- [Instructions to follow] Format the items below, everything from the line containing "Toggle the Public? radio indicator" down to the line containing "pyautogui.click(x=136, y=85)", both included, as a two-column CSV headed instruction and answer, with one row per item. Put each item's text and its answer in a single quoted field each, turn line breaks into spaces, and leave the pictures out.

+++ Extracted entries

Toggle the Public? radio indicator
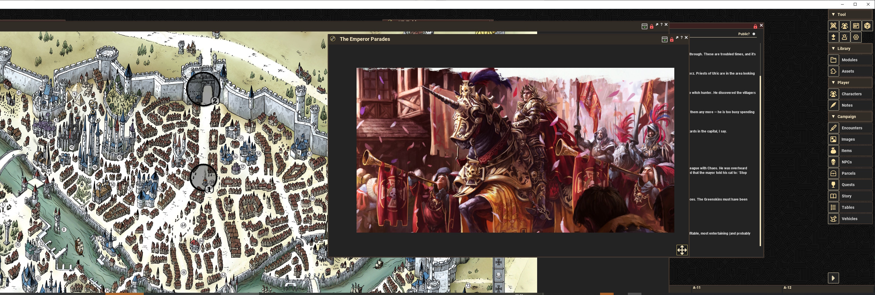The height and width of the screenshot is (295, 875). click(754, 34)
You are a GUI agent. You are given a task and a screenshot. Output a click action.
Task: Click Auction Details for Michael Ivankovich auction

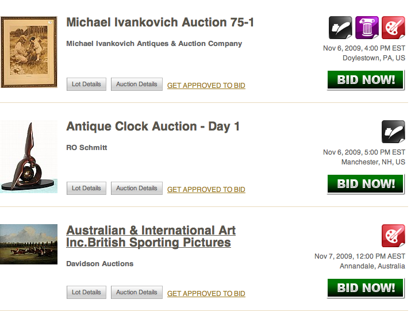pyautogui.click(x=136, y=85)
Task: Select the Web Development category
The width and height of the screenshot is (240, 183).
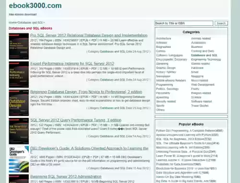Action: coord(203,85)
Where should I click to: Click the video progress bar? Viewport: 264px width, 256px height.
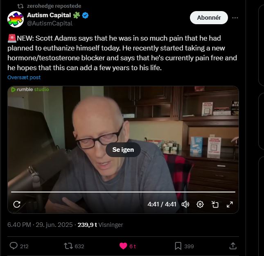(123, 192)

++++++
+++ Extracted entries

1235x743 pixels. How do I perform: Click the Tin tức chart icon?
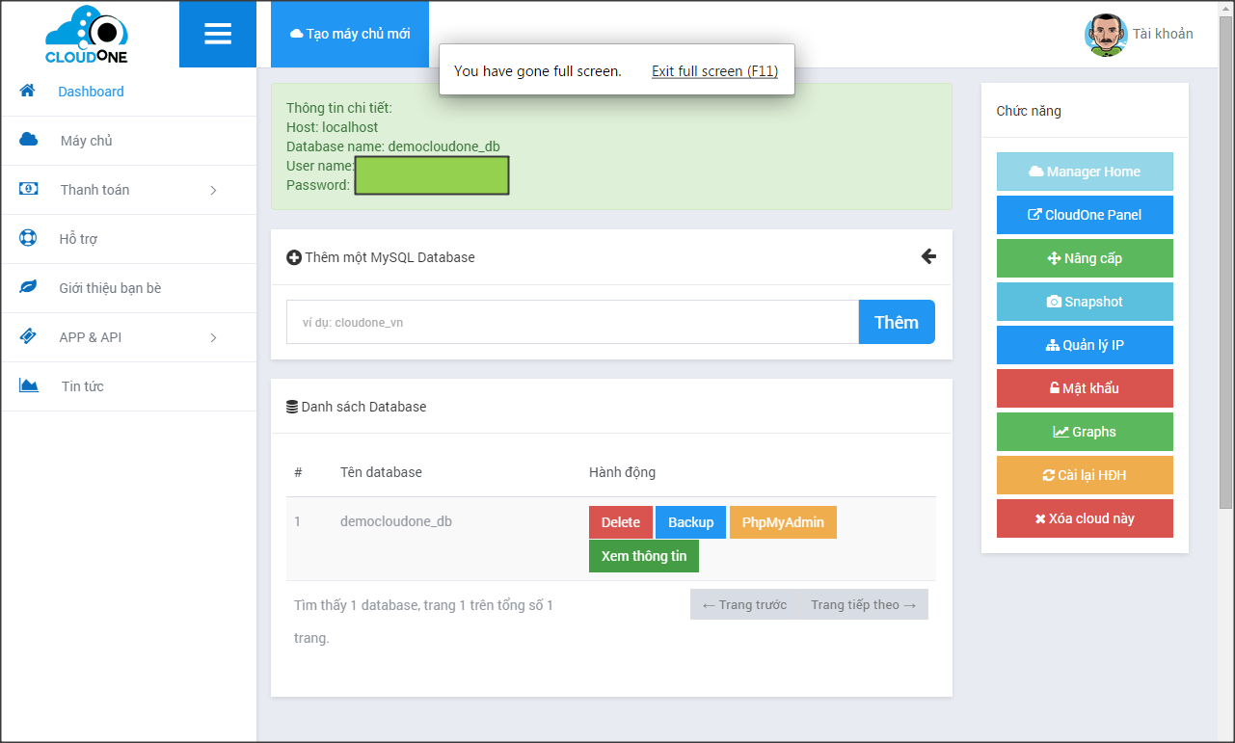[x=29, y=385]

++++++

- [Written solution]
instruction,answer
"Toggle the Public? radio indicator","The height and width of the screenshot is (295, 875). click(754, 34)"
"You are a GUI agent. You are given a task and a screenshot. Output a click action. Task: Click Auction Details for Michael Ivankovich auction","pyautogui.click(x=136, y=85)"